Rita E. Hauser
Rita E. Hauser '59 is an international lawyer and was a senior partner for more than 20 years at the New York City law firm Stroock & Stroock & Lavan. She served on the President’s Intelligence Advisory Board from 2009 to 2013 and on the President’s Foreign Intelligence Advisory Board from 2001 to 2004.
Elected a member of the American Academy of Arts and Sciences in April 2012, Dr. Hauser chaired, for two decades (1993-2016), the International Peace Institute (a think tank for United Nations–related matters) and was on the Advisory Board of the International Crisis Group. She chaired the American Ditchley Foundation, supporting Great Britain’s leading conference center from 2006 through 2010, and was elected a governor of the British Ditchley Foundation in July 2010. She was a director of the International Advisory Council of the Lowy Institute for International Policy (Australia), the International Institute for Strategic Studies (UK; 1996-2006), and the RAND Corporation (1999-2009). Dr. Hauser serves on the Dean's Executive Board and Leadership Council of the Center for Public Leadership at Harvard Kennedy School. She holds advanced degrees from the University of Strasbourg, in France; Harvard and NYU law schools; and the University of Paris Law Faculty. In April 1997 she and her husband founded the Hauser Center for Nonprofit Organizations at Harvard University (now the Hauser Institute for Civil Society).

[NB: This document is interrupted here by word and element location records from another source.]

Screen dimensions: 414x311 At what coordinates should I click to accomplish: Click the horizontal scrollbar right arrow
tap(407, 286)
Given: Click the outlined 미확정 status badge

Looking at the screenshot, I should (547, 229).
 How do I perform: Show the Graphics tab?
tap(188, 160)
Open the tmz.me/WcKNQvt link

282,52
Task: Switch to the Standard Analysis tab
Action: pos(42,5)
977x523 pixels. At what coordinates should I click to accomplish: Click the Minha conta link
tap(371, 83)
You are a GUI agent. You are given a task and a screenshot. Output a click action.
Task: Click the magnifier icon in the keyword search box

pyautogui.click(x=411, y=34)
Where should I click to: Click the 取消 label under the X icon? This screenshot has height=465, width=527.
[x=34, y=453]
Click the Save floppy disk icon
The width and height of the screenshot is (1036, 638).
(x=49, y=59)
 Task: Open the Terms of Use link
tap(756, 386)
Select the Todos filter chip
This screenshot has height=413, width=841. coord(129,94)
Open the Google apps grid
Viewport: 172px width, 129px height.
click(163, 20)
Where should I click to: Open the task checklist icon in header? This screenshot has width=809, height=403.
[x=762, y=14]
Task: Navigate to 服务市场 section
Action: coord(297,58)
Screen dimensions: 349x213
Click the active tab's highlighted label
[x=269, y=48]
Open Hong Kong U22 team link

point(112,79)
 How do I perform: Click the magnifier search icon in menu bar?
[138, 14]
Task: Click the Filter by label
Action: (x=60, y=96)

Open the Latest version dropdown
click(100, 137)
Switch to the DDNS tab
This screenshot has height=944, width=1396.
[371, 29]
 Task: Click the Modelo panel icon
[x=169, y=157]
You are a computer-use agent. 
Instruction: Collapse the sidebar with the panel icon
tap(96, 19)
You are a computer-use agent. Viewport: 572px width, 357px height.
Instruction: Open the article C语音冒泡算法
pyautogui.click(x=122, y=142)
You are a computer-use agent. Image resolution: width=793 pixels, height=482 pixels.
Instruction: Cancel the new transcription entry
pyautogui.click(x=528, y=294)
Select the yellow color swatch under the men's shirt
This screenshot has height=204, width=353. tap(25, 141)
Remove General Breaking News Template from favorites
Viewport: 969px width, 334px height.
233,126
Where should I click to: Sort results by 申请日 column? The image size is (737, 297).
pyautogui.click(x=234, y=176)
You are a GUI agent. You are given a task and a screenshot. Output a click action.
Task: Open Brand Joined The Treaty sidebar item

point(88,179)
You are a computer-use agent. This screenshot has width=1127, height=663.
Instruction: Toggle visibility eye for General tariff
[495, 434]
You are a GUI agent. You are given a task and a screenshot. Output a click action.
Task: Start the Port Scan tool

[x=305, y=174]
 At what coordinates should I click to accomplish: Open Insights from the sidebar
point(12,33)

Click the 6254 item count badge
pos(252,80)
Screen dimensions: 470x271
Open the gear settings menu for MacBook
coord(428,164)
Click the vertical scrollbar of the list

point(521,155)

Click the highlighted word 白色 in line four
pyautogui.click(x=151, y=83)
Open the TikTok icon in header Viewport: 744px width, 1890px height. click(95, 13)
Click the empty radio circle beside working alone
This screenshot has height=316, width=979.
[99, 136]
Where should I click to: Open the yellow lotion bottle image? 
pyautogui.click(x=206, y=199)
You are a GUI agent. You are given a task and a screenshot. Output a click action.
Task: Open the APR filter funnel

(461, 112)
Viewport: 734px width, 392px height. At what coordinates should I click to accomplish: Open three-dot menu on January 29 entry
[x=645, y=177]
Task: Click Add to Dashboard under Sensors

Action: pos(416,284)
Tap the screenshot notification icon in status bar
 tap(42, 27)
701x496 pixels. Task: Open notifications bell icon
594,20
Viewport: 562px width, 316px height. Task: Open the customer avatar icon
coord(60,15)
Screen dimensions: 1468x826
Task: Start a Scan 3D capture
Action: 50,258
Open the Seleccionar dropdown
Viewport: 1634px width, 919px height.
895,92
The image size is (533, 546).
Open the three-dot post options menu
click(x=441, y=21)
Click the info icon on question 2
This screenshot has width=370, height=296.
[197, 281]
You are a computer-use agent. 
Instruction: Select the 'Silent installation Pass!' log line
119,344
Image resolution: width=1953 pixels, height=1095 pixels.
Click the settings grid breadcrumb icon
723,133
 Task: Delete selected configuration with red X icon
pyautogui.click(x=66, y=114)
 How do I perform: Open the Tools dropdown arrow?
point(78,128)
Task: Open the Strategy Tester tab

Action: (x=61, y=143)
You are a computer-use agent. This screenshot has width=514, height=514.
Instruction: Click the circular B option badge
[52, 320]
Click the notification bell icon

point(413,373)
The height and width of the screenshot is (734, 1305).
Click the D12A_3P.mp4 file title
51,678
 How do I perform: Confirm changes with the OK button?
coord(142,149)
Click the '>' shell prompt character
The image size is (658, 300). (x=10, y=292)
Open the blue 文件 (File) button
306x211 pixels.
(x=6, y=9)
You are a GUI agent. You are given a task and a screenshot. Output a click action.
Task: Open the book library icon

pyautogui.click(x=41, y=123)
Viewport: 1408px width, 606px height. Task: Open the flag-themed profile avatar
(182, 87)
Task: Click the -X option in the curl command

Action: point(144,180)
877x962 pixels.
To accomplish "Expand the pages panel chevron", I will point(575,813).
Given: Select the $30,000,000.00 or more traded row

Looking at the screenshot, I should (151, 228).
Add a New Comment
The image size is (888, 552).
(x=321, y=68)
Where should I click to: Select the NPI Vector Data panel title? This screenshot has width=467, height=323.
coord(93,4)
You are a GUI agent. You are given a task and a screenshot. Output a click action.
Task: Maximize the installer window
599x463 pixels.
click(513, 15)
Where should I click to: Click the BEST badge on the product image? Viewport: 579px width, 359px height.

She is a director emeritus of Lincoln Center for the Performing Arts in New York City and a former member of the Executive Committee. Dr. Hauser was a director of the New York Philharmonic-Symphony Society for more than 20 years.
Dr. Hauser also serves on the Board of Trustees as a life trustee of New York University School of Law. She was awarded the Judge Edward Weinfeld Award in 2008, as well as the Albert Gallatin Medal in 2006, which are the highest honors for public service of New York University, plus the Vanderbilt Medal in 2004, the highest honor of New York University School of Law. She was honored in 2008 with the Award of the Women’s Leadership Summit of Harvard Law School and in 1999 received the Harvard Medal for distinguished service to Harvard University.
Gustave M. Hauser
Gustave M. Hauser LLM ’57, a pioneer of the modern cable television industry, passed away on February 14, 2021, at the age of 91.
Hauser was chairman and CEO of Warner Cable Communications from 1973 to 1983. At Warner, he developed several cable programming innovations, including programming concepts leading to the creation of MTV, Nickelodeon, and pay-per-view programming. His sale of major cable systems to Southwestern Bell Corp. (now AT&T) marked the entry of major telephone companies into the cable television industry. In 1983, he established Hauser Communications Inc., a private company involved in cable television, international satellite, and other electronic communications.
Gustave Hauser earned his LLM from NYU Law in 1957 after receiving a bachelor’s degree in liberal arts from Case Western Reserve University and a JD from Harvard Law School. He also earned a diplôme en droit (equivalent to a master’s degree) from the University of Paris. After completing his JD, Hauser was drafted into the Korean War, serving for 20 months on the faculty of the Army Military Police School.
Upon returning to the United States, Hauser joined the Office of the General Counsel to the Secretary of Defense as counsel to the International Security Agency. It was in this role that his career first intersected with communication satellites. Hauser was assigned to write the first paper that the US Defense Department originated assessing international legal rights and obligations concerning objects orbiting in space.
“My chance Pentagon involvement with the earliest orbiting satellite somehow became a considerable lifetime involvement in what was to become a worldwide satellite communications industry,” he recalled in a 1999 interview for the Cable Television Center and Museum. Hauser began the civilian phase of his career in the communications industry as a vice president of General Telephone & Electronics International, and then became executive vice president at Western Union International.
Among his many public service activities, he was twice appointed by the president of the United States to serve, from 1970 through 1977, as director-at-large of the US Overseas Private Investment Corp. (the US government insurance company responsible for encouraging private foreign investment), of which he was a founder.